Brown: Thumbs down on oil severance tax
Gov. Brown summarily rejected the notion of a per-barrel tax on California oil as it comes from the ground, a move that sharply limits the political options of the tax’s backers who hoped to get a bill through the Legislature to raise perhaps $2 billion annually.
“I don’t think this is the year for new taxes,” the Democratic governor said after releasing the proposed 2014-15 state budget. “When I went up and down the state campaigning for Proposition 30, I said it was temporary and it is going to be temporary. I just think we need everything we can to live within our means before going back again to try and get more taxes.” Gov. Brown’s Proposition 30, approved by voters in November 2012, temporarily raised sales and income taxes to help balance the budget.
Brown’s comments drew support from the petroleum industry and raised questions about the chances of an oil severance tax making the ballot this year. But supporters of the levy were pressing ahead.
Tom Steyer, a wealthy hedge-fund founder and environmentalist, announced last month that he would seek an oil severance tax this year in the form of a bill approved in the Legislature, which has Democratic two-thirds majorities in each house. The measure would require two-thirds votes on the floors, then the governor’s signature.
Steyer has a track record in California political circles: He backed Proposition 39 in 2012, which closed a $1 billion corporate tax loophole and sailed through with little opposition after he brokered an agreement with rival interests. Those negotiating talents may be put again to the test: He has to persuade the suspicious governor to sign the bill and convince enough lawmakers to move the measure out of the Senate and Assembly. Absent that, he can try the ballot box in the form of a constitutional amendment, which requires two-thirds votes in the Legislature — but not the governor’s signature — to go on the ballot. Another option: An initiative that qualifies for the ballot through signature gathering. Placing the severance tax on the ballot, whether through an amendment or an initiative, is a politically daunting prospect — and one that supporters hoped to avoid by going through the Legislature and governor.
“The issue here is not more taxes—the issue here is who is paying their fair share. We need to look for ways to reduce the tax burden on hard-strapped Californians and we can do that by making sure those oil companies—who are reaping billions by exploiting resources that belong to all of California—are treated the way they are treated in almost all the other states in our union,” Steyer said in a written statement released by his office.
“There is no economic justification for continuing to be the only major oil-producing state in America without a statewide oil extraction fee,” he added.
Going to the Legislature for a bill as opposed to going to the ballot for voter approval is a strategic departure from the last major push for an oil severance tax. That was a levy of 1.5 percent to 6 percent in Proposition 87, which was rejected by voters following a bruising, costly campaign. Of some $157 million spent, a record $49.5 million came from one person, Hollywood producer Steve Bing. Much of the $100 million-plus balance came from the industry and its allies. The measure was defeated by more than 773,000 votes.

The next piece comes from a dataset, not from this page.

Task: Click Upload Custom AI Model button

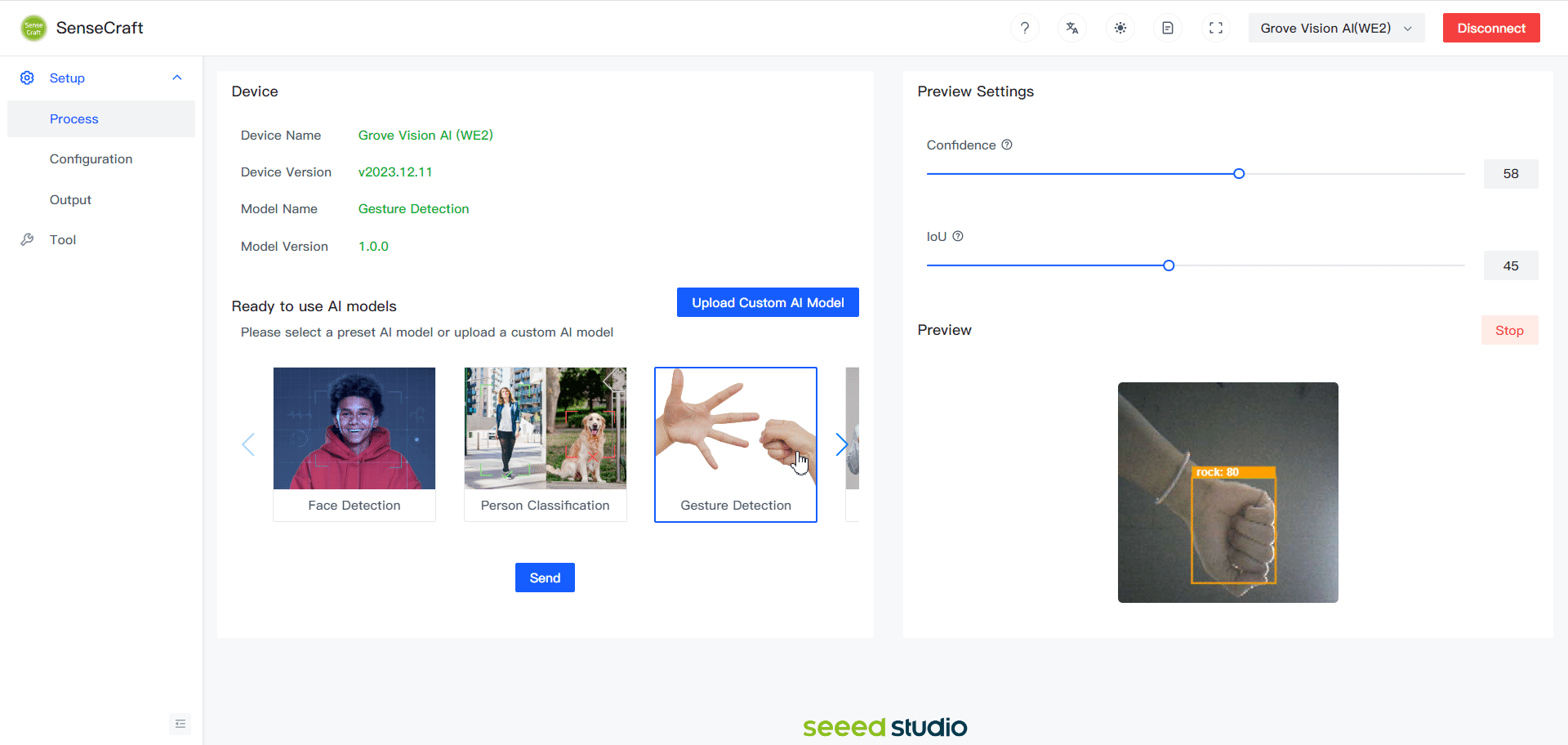Action: (767, 302)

“I certainly agree that there shouldn’t be any general tax increase, but a tax that hits only oil companies might be called an exception, when you see that California is the only oil-producing state that does not tax companies on oil taken from the ground, and if it was done right and the money put into the right places.” — Bill Magavern, Coalition for Clean Air
In a Dec. 15 opinion piece in the San Francisco Chronicle, Steyer wrote that “even after accounting for property, income and corporate taxes, the combined revenue collected in California is $4.22 per barrel,” he wrote. “By comparison, Texas … charges oil producers a tax rate of 4.6 percent and royalties of 28 percent, and uses the revenues to benefit public education and other services. That amounts to $14.40 per barrel, more than three times what California charges for the privilege of removing its oil from the ground.”

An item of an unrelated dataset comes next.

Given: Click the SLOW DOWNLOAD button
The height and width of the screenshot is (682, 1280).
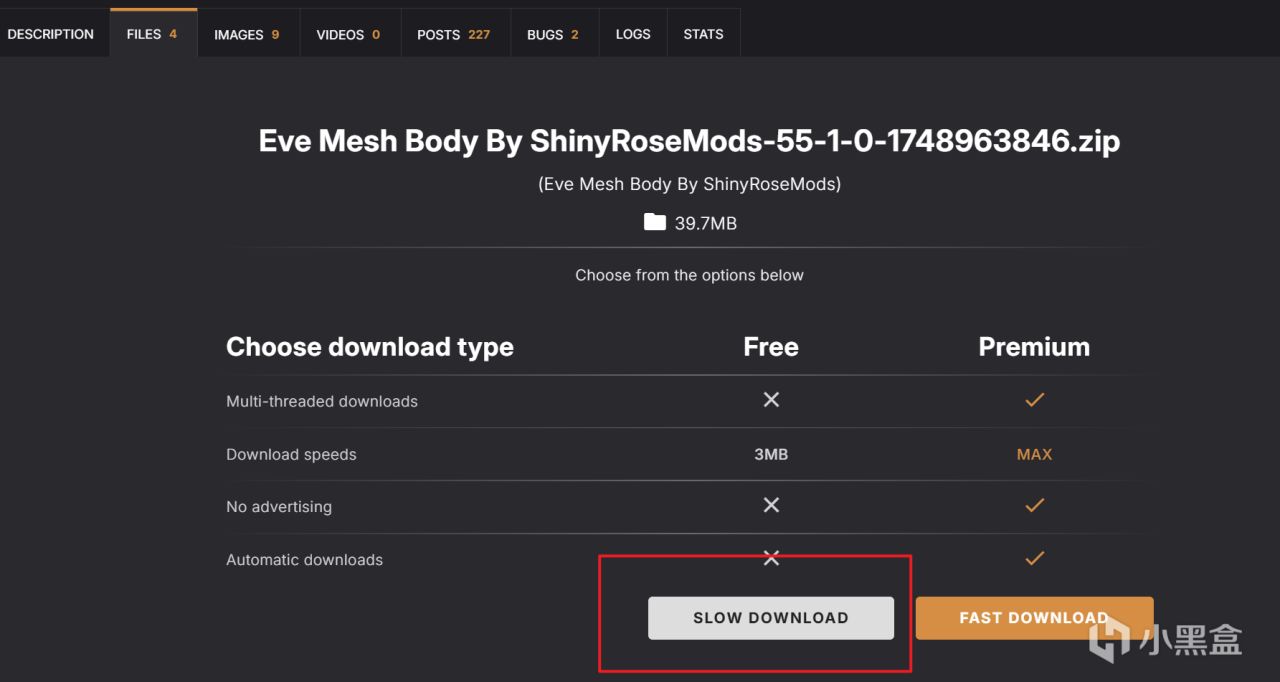Looking at the screenshot, I should coord(770,618).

Others were not so supportive.
“We appreciate the clarity the Governor has brought to this issue. California already imposes a heavy tax burden on oil and natural gas production through a variety of state and local taxes. Adding to that tax burden is not in the best interests of the state’s energy security or consumers,” said Tupper Hull, a spokesperson for the Western States Petroleum Association.

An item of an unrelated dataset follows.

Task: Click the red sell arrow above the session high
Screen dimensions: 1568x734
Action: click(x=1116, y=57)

As envisioned, the Steyer-backed proposal would levy a 9.9 percent per-barrel tax on oil, raising between $1.5 billion and $2 billion annually – a figure that fluctuates depending on the cost of crude oil in the marketplace.
Others also were supportive of the oil severance tax.
“I certainly agree that there shouldn’t be any general tax increase, but a tax that hits only oil companies might be called an exception, when you see that California is the only oil-producing state that does not tax companies on oil taken from the ground, and if it was done right and the money put into the right places,” said Bill Magavern of the Coalition for Clean Air.
At least two other ballot initiatives seeking an oil severance tax on the November 2014 ballot have been proposed, but both failed to gain traction. number of measures have been introduced in the Legislature over the past decade but either failed to emerge or were approved and then vetoed by governor. In the previous election cycle, 2011-12, at least four oil severance tax initiatives were proposed, one as high as 25 percent.
Ed’s Note: Updates 4th graf to include option of constitutional amendment, which doesn’t require governor’s signature, and adds attribution, 14th graf.